Stored data entries:
*-*-*

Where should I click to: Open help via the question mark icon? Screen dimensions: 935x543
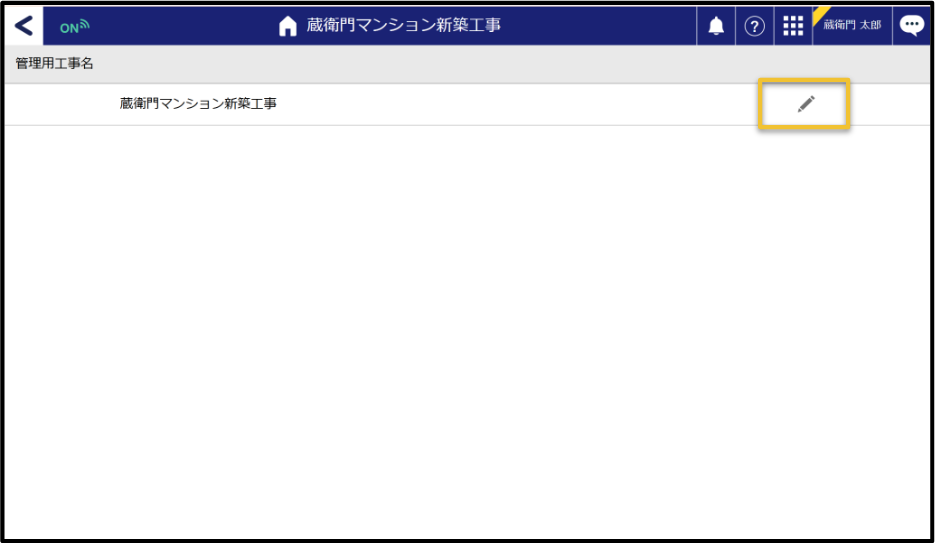click(x=755, y=27)
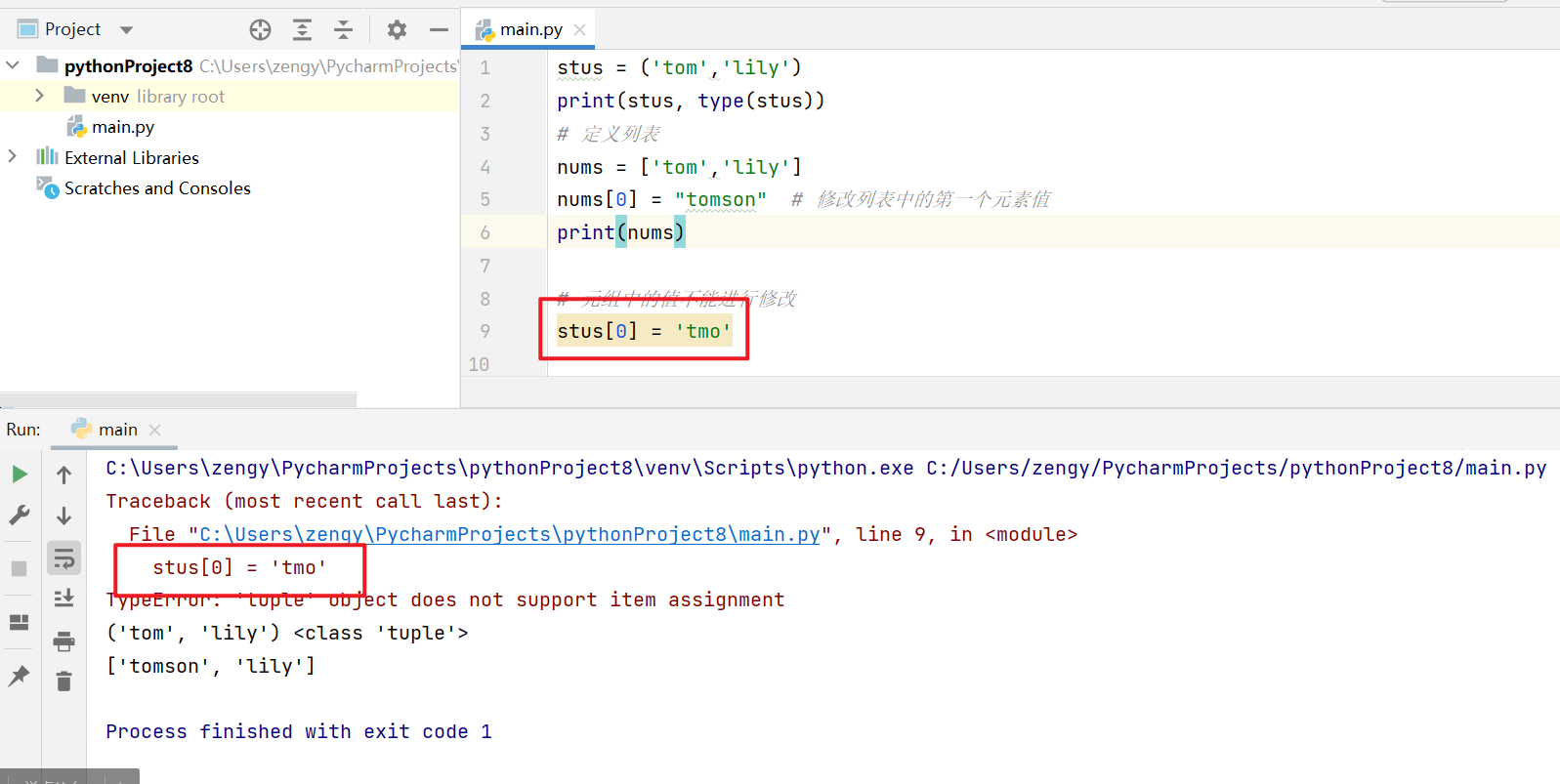Open Project panel settings gear
1560x784 pixels.
pyautogui.click(x=397, y=30)
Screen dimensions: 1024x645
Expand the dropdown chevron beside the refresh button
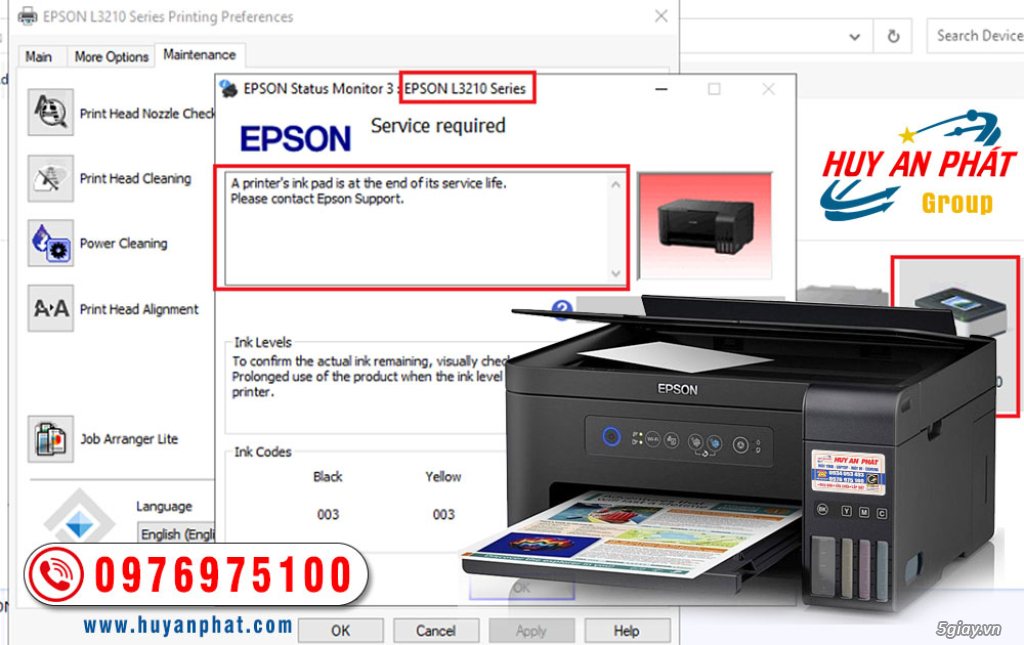point(855,35)
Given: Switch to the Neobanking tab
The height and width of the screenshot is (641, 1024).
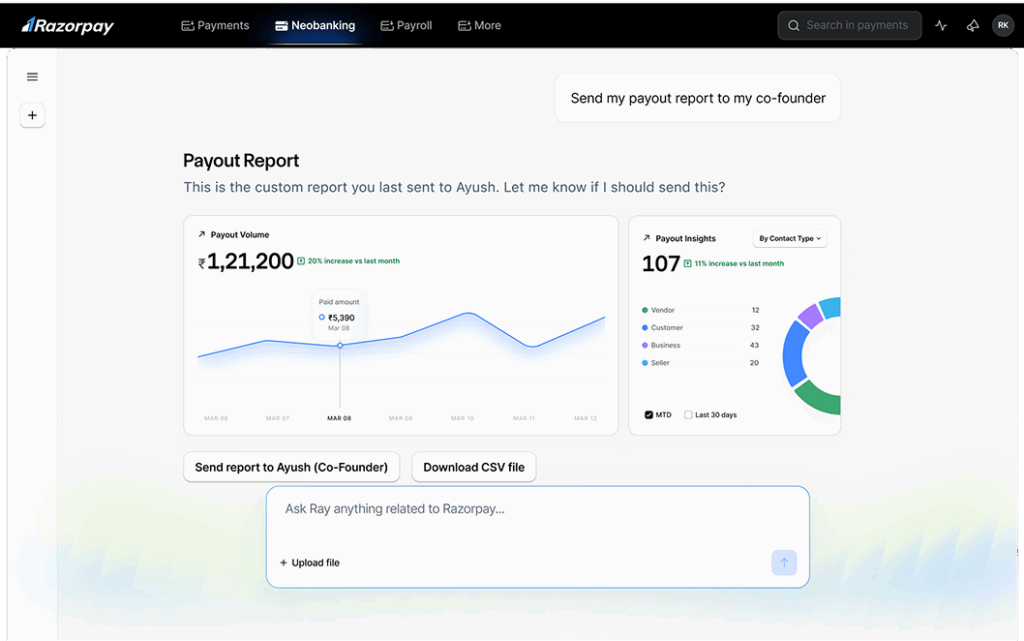Looking at the screenshot, I should point(314,26).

*-*-*

What you have to do:
In the records above, take every line from the opening one through the line with "Given: Switch to the Neobanking tab" and repeat it exactly; pictures are not part of the copy.

Output of the task:
Where should I click to: Open help via the question mark icon? Screen dimensions: 935x543
click(x=755, y=27)
Open Project panel settings gear
1560x784 pixels.
pyautogui.click(x=397, y=30)
Screen dimensions: 1024x645
Expand the dropdown chevron beside the refresh button
point(855,35)
Given: Switch to the Neobanking tab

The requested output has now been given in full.